The head of the enforcement division of the U.S. Securities and Exchange Commission says the division is adopting a new specialization strategy as a way to improve its ability to fight securities fraud.

Speaking to the Society of American Business Editors and Writers in Phoenix, Az., Robert Khuzami, said that, in response to widespread criticism of its enforcement performance in recent years, the SEC’s enforcement division is making a number of major changes, chief among them the creation of five specialist groups within the division, in an effort to improve its focus, and enable it to catch frauds earlier in the game.

Khuzami noted that the division’s staff has historically been generalists, often doing different types of cases over time.

“This means that the expertise is diffuse throughout the division and often allowed to dissipate as the staff member moves on to the next case. And this requires the next staff attorney working on an investigation of the same nature to ‘reinvent the wheel’”, he noted, adding that this represents “a failure of the organizational structure to capture and cultivate this expertise in a more meaningful way”.

It has now decided to establish five specialized units, where its staff can develop expertise, learn from each other, receive specialized training, and then build on that through repeated investigation into the same conduct.

“What this does is bring us closer to the holy grail of law enforcement — stopping wrongdoing before it happens or shutting it down as early in the life-cycle as possible,” he said. It also helps it focus its’ efforts.

The five units are:

• the asset management unit, which will focus on investment advisors, investment companies, hedge funds, and private equity funds;

• the market abuse unit, which will target organized insider trading, large-cap market manipulations, and systems-based trading violations such as front-running, collusive trading, best-execution and abusive short-selling;

a structured and new products unit to focus on complex financial instruments;

• the foreign corrupt practices unit dealing with companies bribing foreign officials for government contracts and other business; and

• the municipal securities and public pensions unit.
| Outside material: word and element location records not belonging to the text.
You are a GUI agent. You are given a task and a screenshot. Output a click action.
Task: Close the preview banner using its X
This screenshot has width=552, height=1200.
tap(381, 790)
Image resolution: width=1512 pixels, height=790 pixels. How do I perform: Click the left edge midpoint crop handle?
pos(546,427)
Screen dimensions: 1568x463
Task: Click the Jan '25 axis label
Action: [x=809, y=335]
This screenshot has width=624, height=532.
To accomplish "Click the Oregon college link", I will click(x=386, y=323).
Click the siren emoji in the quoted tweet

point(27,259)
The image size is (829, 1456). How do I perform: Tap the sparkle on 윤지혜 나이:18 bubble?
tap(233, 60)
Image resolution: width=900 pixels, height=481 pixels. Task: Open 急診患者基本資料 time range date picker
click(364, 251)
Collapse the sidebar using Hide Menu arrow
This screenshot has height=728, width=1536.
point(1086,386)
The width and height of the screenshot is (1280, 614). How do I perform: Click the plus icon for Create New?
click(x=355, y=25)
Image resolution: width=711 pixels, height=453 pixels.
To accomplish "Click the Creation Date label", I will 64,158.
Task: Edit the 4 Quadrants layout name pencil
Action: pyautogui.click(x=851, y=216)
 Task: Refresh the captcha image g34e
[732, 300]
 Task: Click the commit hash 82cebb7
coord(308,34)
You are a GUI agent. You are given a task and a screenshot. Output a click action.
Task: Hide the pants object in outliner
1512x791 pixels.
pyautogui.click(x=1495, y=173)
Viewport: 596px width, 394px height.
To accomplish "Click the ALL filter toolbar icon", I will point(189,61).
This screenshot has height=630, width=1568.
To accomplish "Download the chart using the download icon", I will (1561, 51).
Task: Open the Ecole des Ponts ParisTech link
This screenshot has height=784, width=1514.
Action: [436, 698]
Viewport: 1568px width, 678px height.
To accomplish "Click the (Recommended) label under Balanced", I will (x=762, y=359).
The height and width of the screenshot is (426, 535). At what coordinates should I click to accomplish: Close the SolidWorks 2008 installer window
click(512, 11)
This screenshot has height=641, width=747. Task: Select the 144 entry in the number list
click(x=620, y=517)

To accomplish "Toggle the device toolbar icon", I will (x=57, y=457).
These units are currently being set up, Khuzami said, management has been selected, and they are expected to be fully staffed by mid-April or so.

In addition, Khuzami said that it is aiming to improve enforcement by adopting various witness cooperation tools, as well as streamlining management and its internal processes (including delegating the authority to start formal investigations and issue subpoenas back to the senior officers in the division).

It has also established the Office of Market Intelligence to oversee the handling of the tips, complaints and referrals that the SEC receives each year. And, it is looking to adopt more qualitative metrics to measure the division’s performance, and help evaluate whether reforms now being implemented are achieving the desired results.